First off, let me explain what I've decided about my blog, and also tell you a few things you'll need to know about me. Pretty much what you gotta know is this: I'm one of the biggest stoners you'll ever meet! For those who don't know what that is, I smoke a lot of pot. And I tell you this because I'm tired of having to hide myself from the people I know. It's me, and you can take it or leave it. So I can pretty much guarantee that every single one of my blogs is going to end up being my high ramblings. But, my high ramblings are usually exactly how I feel whether or not im high because I just tend to explain myself better this way. And, before you judge, let me tell you this: I may smoke, but I'm neither stupid nor lazy, or any other typical stereotypes of a stoner. I'm the Editor-in-Chief of my college's newspaper, or rather old college, because I just transferred to a university. I'm set to get my BA in journalism with a minor in sociology and one in Spanish by 2010.
So anyway…one of my really high thoughts lately has been to write a blog whenever I'm feeling really, really depressed or lonely. That way I'll have something to do every time I feel down and out, and hopefully it will be some sort of release for me since I have no one else to rant to. It will be nice to just be able to say anything, without fear of rejection from a family member or "friend." Even if not more than one soul reads this, I'll still be happy that at least one person knew the truth about me, since my family and supposed friends don't really have a clue.
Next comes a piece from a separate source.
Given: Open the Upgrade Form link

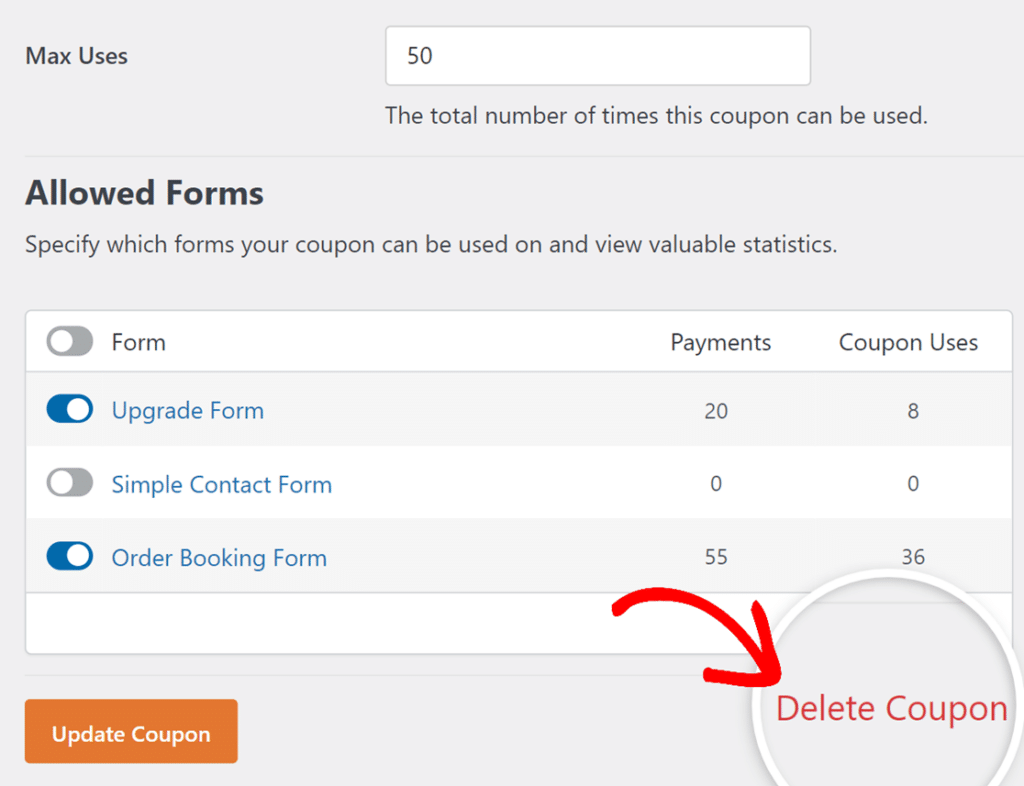Looking at the screenshot, I should [x=187, y=410].
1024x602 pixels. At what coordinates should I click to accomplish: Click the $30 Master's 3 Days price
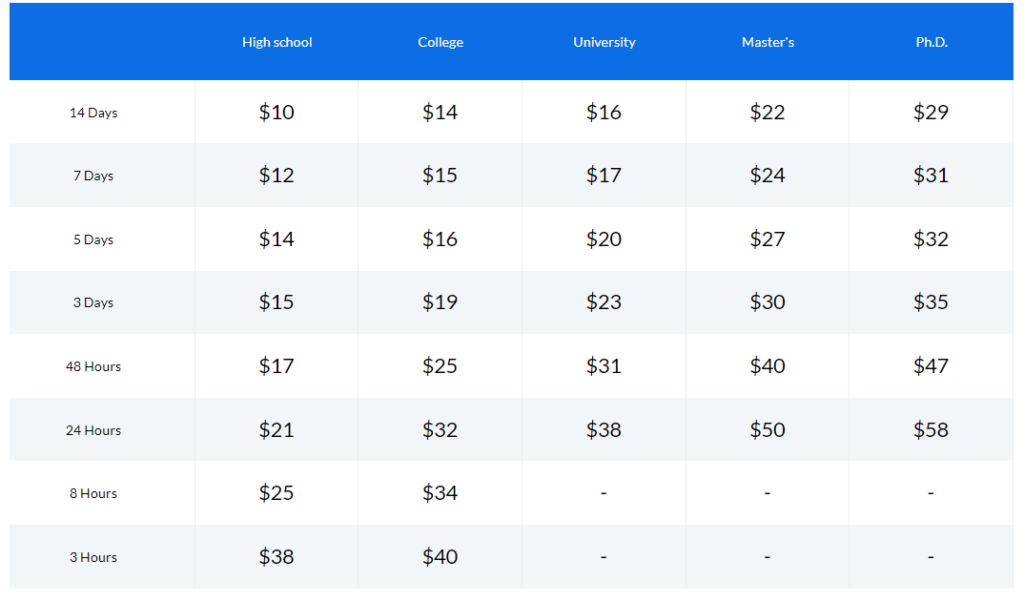(767, 302)
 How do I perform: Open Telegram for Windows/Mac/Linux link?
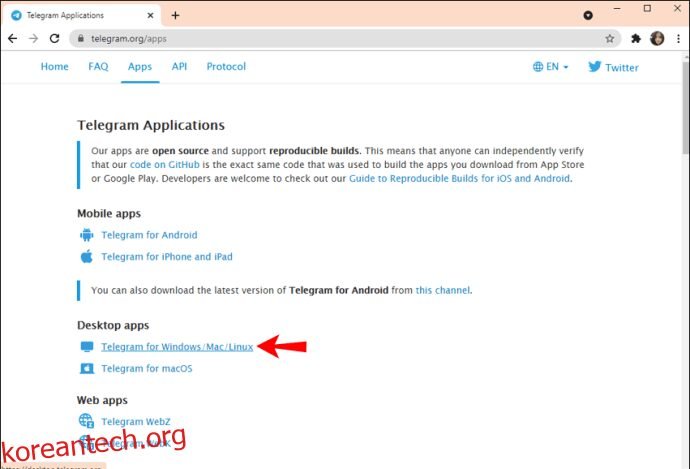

And every time I sit down to write said blog when I'm feeling really shitty, I'll most likely be extremely high as well! So basically what you'll be getting is the really high ramblings of a depressed and lonely person.
But regardless, I'm curious to know if other people have the same views as me on many, many things. My views on a lot of stuff are probably really pessimistic, though. At least, that's what my family tells me. But I hope that someone, even just that one person, reads these and comments back with some of their own views on the same subjects.
And I'm sorry ahead of time for writing way, way too many blogs.